Born and raised in Tucson, Arizona, Jim spent the first six months of his life in a hospital. At age 17 months, he was diagnosed with CCHS. His parents, Jan and Jim Harrison Sr., were reeling.
“Shock isn’t a strong enough term,” says Jan. “We were very afraid of the future. Fortunately, with family support, we quickly got into a fighting stance. We decided to do everything possible to make his and our family’s lives as wonderful as possible.
“There were so many ‘toughest things’ I could say we faced,” she adds. “But with each one there were blessings, because we learned, grew and found new strength.”
One of those blessings came when Jim was 11, and his diaphragm pacer failed. The Midwest hospital where they’d been traveling for treatment didn’t have an appointment for six months. Meanwhile, Jim would have to be hooked up to his home ventilator 24/7.
“We can provide the medical tools, but the families are the ones who create meaningful lives for their children, by using these tools in a creative and courageous way. ”- Thomas Keens, MD
Unwilling to accept that, his parents called CHLA. An international leader in CCHS care and research and a major referral center for patients, CHLA is home to one of the world’s largest pediatric home mechanical ventilation programs and is a pioneer in diaphragm pacing.
-=-=-=-=-
● Problem description
Condense the paragraph of the passage about Jim and CCHS that begins "One of those blessings came" into a short bulleted list that keeps its main facts. The data after this point are separate material, unrelated to the passage about Jim and CCHS.
-=-=-=-=-
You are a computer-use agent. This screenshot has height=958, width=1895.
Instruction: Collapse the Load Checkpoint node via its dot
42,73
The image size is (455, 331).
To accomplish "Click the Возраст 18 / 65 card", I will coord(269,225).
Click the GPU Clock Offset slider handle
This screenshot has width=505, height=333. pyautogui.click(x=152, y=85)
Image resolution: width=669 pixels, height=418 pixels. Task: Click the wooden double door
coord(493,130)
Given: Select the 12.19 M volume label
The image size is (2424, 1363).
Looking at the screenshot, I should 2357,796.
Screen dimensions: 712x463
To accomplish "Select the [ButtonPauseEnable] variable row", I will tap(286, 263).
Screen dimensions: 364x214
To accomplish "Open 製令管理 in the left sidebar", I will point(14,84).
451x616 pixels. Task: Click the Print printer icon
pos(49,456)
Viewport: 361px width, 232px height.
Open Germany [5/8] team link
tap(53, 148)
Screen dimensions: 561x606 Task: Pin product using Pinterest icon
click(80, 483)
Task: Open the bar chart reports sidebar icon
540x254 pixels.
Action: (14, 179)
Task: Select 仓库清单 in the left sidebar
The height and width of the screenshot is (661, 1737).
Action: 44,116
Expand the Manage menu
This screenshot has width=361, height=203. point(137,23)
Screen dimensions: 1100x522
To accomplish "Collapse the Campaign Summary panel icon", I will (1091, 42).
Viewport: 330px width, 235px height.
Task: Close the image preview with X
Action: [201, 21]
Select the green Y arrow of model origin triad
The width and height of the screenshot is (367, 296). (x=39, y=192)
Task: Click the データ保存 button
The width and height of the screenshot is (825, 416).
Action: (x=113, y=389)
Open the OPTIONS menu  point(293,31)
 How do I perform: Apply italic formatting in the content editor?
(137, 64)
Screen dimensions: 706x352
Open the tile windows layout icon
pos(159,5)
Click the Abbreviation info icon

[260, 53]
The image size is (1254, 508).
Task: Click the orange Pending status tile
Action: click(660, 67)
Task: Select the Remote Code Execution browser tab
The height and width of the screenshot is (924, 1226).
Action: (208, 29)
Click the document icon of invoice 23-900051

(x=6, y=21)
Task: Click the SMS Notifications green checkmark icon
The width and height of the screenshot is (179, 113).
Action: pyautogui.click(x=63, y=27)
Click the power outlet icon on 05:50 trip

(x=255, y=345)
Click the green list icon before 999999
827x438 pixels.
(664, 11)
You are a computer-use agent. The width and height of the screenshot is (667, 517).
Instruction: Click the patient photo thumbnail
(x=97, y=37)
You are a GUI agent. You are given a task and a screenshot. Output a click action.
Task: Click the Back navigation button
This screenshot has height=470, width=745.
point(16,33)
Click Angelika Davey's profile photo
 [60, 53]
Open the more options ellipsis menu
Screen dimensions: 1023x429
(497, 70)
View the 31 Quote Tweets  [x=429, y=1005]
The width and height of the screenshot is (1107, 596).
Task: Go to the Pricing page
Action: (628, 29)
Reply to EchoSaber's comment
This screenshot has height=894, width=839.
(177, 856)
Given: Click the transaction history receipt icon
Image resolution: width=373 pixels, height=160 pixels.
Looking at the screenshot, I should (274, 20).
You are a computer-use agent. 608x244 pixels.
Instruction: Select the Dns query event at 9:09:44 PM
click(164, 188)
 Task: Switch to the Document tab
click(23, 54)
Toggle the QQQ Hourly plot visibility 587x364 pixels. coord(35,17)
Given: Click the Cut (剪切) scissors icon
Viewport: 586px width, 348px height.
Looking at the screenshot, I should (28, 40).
-=-=-=-=-
● Response
- When Jim was 11, his diaphragm pacer failed.
- The Midwest hospital where the family had been traveling for treatment had no appointment for six months.
- Until then, Jim would have to be hooked up to his home ventilator 24/7.